The Outsider Appendix (Part I)

This is an appendix to "The Outsider." It, too, is "written" by Tedmund Arlen Shinarook.

To read the original poem, click here here.

NOTES

Much of the prophecy, as well as some anecdotes and personal remembrances in the poem were adapted from Professor Charles P. Gainsworth III’s book on Stone Creek municipal history: Stone Creek: Present Iniquity and Future Doom. Incidentally, while I do not recommend trying to read it in one sitting, Professor Gainsworth’s work illuminates brilliantly many of my themes; and his volumes resonate (in the tradition of Gibbons and Trevelyan) with the peculiar energy that makes the citizenry of Stone Creek do as they do. There is another book that has had a profound influence on my outlook, as this poem clearly reveals; On the Heights of Despair; I drew particular inspiration from the essays On Death, On Sadness, and Capitulation.

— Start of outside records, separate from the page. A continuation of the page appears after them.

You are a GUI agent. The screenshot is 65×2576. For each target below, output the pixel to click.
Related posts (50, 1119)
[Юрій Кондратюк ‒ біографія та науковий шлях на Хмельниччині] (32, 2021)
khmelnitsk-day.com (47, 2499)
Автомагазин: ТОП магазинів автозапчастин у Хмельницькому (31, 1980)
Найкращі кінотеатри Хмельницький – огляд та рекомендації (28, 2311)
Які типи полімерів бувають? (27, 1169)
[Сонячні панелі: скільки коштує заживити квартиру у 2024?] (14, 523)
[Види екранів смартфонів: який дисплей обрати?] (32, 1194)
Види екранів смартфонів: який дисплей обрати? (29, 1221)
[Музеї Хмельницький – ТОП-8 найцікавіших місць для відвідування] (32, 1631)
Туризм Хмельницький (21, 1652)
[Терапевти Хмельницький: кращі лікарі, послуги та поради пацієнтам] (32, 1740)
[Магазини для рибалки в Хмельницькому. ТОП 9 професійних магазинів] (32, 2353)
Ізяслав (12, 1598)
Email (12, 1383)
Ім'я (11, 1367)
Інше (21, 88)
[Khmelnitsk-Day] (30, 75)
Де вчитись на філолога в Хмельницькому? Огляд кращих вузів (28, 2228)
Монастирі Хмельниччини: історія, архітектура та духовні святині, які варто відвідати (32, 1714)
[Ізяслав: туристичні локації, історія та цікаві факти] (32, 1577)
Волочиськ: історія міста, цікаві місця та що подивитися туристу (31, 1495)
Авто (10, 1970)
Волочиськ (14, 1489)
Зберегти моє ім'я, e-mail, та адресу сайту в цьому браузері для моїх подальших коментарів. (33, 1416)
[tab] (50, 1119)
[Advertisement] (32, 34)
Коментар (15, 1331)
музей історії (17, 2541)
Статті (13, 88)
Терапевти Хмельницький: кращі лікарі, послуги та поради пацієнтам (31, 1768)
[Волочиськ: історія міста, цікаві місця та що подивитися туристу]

No one familiar with Cioran’s oeuvre will misapprehend my choices regarding references or anything else.

I. QUADRIVIUM

Line 5 Cf. “September,” Earth, Wind and Fire.

20. Cf. Matthew 11:28.

31. Cf. The Consul, II. i.

40. Id. II. i.

41. I of course am referring here to the seven liberal arts of the medieval Western university, whose manifestations have been adopted for my own purposes. Music, strangely one of the sciences back then, would have been characterized in the following fashion: a woman in a robe with twinkling discs at the head of music-makers, a procession of poets, musicians, goddesses, and the daughters of Zeus, the three Graces Aglaia (brilliance), Euphrosyne (Joy) and Thalia (Bloom). Geometry and Rhetoric were accompanied by Pythagoras and Cicero respectively; Arithmetic is portrayed traditionally, but Grammar and Dialectic had many more accessories than were mentioned here. Astronomy of the golden wings (who has much in common with Urania in Part IV) is crucial, Mistress Thomas insists, to any understanding of the future.

58. Verlaine, Mon Rêve Familier, Poèmes Saturniens, VI.
Je fais souvent ce rêve étrange et pénétrant
D’une femme inconnue, et que j’aime, et qui m’aime
Et qui n’est, chaque fois, ni tout à fait la même
Ni tout à fait une autre, et m’aime et me comprend.

72. Ionesco, Rhinoceros, III, Dudard.

74. Verlaine, Sagesse, Livre I, vii.